* Task input:
──────────────────────────────

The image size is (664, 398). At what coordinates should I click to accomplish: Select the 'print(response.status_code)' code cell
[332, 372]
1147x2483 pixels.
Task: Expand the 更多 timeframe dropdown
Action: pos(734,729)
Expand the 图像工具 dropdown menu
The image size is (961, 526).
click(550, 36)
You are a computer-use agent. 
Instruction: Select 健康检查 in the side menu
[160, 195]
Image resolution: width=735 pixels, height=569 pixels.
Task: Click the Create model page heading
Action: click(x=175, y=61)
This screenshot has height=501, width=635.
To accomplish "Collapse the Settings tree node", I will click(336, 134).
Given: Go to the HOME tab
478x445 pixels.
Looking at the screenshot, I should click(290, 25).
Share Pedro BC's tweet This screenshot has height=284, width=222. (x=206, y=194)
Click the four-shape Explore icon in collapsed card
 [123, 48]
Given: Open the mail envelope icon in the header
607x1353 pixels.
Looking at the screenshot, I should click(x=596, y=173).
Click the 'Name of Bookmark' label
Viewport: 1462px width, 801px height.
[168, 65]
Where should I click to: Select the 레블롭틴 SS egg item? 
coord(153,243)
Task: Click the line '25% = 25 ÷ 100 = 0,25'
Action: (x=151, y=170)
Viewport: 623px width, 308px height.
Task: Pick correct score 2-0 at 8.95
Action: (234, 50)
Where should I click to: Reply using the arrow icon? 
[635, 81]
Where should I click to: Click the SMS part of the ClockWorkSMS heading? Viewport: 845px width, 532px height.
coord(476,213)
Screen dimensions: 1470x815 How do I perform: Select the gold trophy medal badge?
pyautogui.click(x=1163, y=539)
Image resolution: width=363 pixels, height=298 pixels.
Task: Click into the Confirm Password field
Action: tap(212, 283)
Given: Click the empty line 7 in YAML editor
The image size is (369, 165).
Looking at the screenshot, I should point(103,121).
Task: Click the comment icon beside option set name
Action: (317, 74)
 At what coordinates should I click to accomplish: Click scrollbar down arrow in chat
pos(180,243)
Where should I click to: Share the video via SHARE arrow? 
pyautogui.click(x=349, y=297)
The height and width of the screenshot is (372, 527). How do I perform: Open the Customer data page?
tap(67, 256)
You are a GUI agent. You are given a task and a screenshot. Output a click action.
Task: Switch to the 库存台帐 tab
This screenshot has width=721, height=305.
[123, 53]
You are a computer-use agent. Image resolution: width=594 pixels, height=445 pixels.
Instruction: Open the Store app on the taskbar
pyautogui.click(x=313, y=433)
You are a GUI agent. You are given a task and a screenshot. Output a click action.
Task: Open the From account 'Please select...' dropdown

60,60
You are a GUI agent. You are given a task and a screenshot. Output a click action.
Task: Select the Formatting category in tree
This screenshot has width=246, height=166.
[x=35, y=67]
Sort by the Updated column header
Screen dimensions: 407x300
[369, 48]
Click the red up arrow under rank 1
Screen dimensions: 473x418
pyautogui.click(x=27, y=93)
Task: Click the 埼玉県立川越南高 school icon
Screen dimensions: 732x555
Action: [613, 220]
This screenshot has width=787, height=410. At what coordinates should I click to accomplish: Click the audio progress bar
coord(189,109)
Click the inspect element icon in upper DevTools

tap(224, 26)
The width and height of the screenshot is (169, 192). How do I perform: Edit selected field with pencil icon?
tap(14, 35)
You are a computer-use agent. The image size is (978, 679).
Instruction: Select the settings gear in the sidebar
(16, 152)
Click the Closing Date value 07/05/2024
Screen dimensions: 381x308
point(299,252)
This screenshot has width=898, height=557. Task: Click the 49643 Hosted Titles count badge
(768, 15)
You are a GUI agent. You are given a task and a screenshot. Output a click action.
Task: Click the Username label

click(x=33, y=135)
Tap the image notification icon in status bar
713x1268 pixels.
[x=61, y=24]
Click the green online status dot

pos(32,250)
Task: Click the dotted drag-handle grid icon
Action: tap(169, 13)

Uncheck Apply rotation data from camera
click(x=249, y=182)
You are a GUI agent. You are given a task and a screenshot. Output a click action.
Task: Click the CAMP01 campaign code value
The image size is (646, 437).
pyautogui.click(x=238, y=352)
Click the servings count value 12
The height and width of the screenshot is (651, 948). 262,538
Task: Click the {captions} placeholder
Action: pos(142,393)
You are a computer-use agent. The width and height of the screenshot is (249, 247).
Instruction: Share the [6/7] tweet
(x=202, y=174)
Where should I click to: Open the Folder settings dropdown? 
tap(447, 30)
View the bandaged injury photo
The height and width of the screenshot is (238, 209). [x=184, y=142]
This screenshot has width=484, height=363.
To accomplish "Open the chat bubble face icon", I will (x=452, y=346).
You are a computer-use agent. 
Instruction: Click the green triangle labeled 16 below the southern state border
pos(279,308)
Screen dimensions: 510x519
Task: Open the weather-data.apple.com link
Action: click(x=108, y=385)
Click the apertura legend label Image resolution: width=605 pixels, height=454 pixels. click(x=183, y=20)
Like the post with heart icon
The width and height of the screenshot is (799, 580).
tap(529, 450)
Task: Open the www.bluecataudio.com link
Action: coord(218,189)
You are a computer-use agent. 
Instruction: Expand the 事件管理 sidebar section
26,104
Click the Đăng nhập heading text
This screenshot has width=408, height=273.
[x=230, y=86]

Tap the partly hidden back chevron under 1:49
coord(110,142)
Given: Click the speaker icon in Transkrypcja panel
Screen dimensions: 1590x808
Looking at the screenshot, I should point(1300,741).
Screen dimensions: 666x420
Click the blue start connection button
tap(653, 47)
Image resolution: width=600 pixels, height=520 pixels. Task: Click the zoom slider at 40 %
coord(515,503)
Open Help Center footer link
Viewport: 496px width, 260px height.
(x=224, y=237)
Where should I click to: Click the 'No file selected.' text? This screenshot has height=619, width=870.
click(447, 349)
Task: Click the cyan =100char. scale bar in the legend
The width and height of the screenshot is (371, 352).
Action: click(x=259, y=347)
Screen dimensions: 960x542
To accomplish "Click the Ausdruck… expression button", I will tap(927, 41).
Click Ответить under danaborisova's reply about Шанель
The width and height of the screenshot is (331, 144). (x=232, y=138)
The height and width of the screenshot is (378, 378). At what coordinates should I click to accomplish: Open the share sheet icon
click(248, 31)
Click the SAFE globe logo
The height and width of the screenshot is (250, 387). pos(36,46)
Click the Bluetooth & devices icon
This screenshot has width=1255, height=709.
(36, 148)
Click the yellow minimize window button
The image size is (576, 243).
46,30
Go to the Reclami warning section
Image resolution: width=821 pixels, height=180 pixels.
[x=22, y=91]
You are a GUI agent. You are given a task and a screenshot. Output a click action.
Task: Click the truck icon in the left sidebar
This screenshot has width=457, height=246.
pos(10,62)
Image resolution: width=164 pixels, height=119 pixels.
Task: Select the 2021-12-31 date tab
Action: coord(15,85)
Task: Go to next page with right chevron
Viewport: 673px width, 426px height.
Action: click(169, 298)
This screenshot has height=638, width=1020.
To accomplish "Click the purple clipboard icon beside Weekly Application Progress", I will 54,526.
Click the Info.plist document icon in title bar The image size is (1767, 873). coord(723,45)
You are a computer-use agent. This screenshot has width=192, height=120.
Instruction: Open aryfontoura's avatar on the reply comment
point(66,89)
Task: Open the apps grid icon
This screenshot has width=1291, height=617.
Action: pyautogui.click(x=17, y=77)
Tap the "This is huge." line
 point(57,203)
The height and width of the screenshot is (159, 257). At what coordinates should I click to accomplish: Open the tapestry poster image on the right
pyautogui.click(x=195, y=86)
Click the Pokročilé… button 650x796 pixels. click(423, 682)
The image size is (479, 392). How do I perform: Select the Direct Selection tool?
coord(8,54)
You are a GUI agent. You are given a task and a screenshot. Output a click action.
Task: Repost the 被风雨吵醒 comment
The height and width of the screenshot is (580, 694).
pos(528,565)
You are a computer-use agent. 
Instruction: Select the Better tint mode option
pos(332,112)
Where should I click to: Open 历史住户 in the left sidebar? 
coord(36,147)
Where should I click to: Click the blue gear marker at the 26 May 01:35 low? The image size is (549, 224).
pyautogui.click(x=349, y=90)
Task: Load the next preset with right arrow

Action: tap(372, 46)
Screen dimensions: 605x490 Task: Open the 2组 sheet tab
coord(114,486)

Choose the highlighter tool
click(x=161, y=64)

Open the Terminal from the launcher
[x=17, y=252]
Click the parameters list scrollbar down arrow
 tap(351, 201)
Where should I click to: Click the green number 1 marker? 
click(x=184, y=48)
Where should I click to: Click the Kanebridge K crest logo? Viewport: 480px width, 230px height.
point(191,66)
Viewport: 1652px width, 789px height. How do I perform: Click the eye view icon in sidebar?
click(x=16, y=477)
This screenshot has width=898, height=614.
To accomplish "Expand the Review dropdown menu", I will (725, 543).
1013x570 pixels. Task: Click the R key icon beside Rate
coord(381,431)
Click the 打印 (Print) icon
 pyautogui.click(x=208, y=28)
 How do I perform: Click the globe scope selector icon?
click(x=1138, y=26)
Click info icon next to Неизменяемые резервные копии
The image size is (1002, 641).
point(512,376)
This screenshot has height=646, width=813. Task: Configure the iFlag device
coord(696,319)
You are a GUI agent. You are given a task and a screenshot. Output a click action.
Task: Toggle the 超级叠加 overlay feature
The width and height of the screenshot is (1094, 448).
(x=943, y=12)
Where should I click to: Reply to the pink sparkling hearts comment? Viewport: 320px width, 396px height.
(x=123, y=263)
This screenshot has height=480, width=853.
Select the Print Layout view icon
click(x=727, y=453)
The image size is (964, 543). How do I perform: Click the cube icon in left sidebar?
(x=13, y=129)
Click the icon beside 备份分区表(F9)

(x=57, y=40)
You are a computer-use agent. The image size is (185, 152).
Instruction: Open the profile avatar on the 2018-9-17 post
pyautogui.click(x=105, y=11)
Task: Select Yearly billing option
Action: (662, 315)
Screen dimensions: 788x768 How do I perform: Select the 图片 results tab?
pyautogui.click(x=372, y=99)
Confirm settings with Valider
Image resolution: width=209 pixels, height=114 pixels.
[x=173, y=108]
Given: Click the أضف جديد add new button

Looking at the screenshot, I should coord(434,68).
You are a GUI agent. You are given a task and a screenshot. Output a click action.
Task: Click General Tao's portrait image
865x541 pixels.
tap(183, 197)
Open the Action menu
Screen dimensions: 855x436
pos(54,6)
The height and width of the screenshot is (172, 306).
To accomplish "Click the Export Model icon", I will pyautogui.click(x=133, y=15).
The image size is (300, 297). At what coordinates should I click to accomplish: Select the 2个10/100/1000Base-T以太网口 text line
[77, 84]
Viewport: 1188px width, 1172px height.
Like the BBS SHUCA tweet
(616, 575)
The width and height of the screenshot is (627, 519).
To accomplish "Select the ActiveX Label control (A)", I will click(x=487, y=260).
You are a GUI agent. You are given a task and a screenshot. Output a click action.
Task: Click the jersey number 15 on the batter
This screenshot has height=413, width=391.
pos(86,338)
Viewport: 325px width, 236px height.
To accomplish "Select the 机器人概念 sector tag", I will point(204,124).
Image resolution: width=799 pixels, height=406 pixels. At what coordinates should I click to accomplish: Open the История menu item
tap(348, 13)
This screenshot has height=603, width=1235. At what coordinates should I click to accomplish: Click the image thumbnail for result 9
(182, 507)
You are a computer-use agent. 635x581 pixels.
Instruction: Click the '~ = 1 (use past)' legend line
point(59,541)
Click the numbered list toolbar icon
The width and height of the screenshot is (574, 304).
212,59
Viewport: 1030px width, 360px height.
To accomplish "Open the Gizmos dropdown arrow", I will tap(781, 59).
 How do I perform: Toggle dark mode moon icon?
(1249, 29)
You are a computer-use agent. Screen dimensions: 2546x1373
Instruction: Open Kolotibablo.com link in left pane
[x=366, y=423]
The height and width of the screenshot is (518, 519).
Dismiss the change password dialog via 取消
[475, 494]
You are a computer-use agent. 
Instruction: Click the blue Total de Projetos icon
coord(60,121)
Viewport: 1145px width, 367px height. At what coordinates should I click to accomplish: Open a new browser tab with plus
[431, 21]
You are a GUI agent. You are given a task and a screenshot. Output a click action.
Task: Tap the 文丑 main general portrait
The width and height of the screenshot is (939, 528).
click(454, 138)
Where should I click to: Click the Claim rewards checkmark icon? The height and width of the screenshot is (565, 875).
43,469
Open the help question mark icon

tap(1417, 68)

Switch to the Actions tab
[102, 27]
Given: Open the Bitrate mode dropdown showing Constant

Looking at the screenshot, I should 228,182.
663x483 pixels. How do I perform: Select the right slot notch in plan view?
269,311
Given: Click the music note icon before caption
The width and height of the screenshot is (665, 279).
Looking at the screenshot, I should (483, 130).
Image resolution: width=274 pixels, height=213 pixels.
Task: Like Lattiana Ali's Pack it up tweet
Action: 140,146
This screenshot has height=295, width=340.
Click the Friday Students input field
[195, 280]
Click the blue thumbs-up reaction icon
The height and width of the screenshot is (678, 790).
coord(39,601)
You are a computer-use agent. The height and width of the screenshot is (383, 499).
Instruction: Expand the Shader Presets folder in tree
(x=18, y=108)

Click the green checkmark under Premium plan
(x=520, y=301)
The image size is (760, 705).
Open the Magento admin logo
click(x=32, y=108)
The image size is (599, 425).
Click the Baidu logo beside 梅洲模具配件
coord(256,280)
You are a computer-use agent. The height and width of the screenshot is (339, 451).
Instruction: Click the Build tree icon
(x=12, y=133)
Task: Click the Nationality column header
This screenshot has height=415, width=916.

──────────────────────────────

* Directions for this task: Can you repeat, word for word, every line above from the one containing "Viewport: 1030px width, 360px height." down to the one containing "You are a computer-use agent. Screen", including both?

* Expected answer:
Viewport: 1030px width, 360px height.
To accomplish "Open the Gizmos dropdown arrow", I will tap(781, 59).
 How do I perform: Toggle dark mode moon icon?
(1249, 29)
You are a computer-use agent. Screen dimensions: 2546x1373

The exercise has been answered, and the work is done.